今天早晨,我剛打開時鐘塔的新聞號外第一版,連最新一期GOSSIP BIG BEN的八卦都還沒研究出個子醜寅卯,掌管降靈科,哦不對,現在已經官升一級的索菲亞利老頭就沖進來了。

“太不像話!太不像話!哎唷您看看現在的這幫學生真能鬧騰!上周末剛提出下學期學費上漲五個百分點,他們就敢在食堂拿著水槍四處滋英式酵母醬!現在時鐘塔除了印度的那幾個客座教授,所有去吃飯的外籍教師全倒下啦!”

“哎喲梅林的胡子,承諾不率先使用普通英國人愛用的大規模殺傷性武器,這是魔術師應有的風度。”我的主人放下他的早餐嘀咕了一句。

“真是太殘暴了。”嘗試過一次酵母醬險些魂歸離恨天的奧迪納先生心有戚戚,在桌底下被主人跺了一腳。

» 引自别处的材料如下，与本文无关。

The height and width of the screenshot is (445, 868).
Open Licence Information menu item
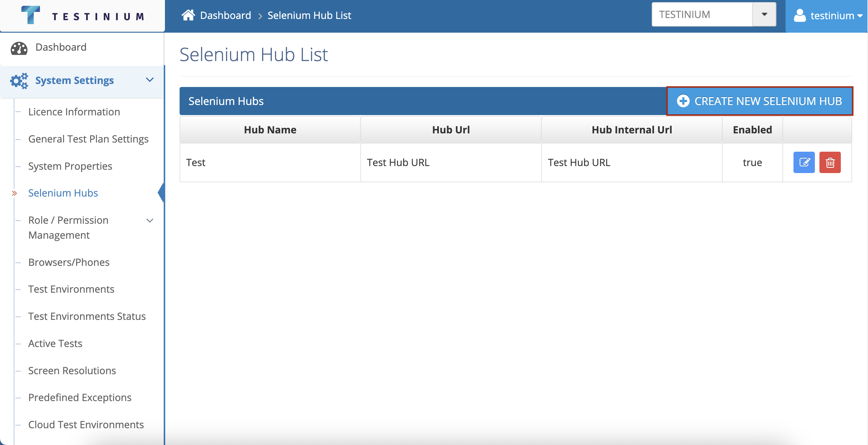(x=74, y=112)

“所以說,您挺受學生歡迎的,給想想辦法呀,演講,小冊子,茶話會,什麽都行。”

“像我這種平庸的魔術師,現在可不適合擺起架子去勸導學生啊。”主人吱溜吱溜喝著紅茶沒接老頭的話茬,老索菲亞利愁眉苦臉,心煩意亂,汗珠從他鼻尖兒上冒出來閃閃發亮。要是把事情鬧大,到了學生們鳥槍換炮,拿著藍紫色內餡流著綠色湯汁的餡餅和烤焦的司康四處投擲的時候,魔藥學教授估計會樂得發瘋,他們那一科從黑死病時期傳下來做鳥嘴面具的手工活兒終於能起死回生啦。不過到那時,作為學校主管之一的老索菲亞利提不出一個解決辦法又找不到幫手的話,魔術協會為了維護時鐘塔穩定安寧的教學秩序可就要對他采取一種迂回的,將他從競爭激烈的食肉魚類生活水域轉到更平靜的草食魚塘一般的應對方式了——當然,如果您直爽地指出那叫下崗,其實也沒錯兒。

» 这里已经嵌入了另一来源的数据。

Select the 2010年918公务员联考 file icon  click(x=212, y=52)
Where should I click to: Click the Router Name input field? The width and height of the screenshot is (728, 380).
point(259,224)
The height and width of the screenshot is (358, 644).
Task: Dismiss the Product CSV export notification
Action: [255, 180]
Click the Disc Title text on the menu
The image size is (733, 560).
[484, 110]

“所以您還是答應他了?”遠阪大小姐在下午茶桌上橫刀立椅,叉匙森然,好像要靠它們再打一次百年戰爭。“反正得勸學生多交錢,那您還不如直接對外要求一次電視公報式采訪呀,索菲亞利老頭寫好稿子,您念,還能NG呢!”

“遠阪小姐,現在主人還沒有表態,請您別激動。”奧迪納先生在一邊打圓場。

“有什麽好表態的,反正不管說什麽總得寫篇講稿。”主人揮著手上的八卦號外,眉毛皺得能夾死一頭象。“遠阪你家不是算魔術師中的貴族嗎,怎麽也扛起司康上戰場了?”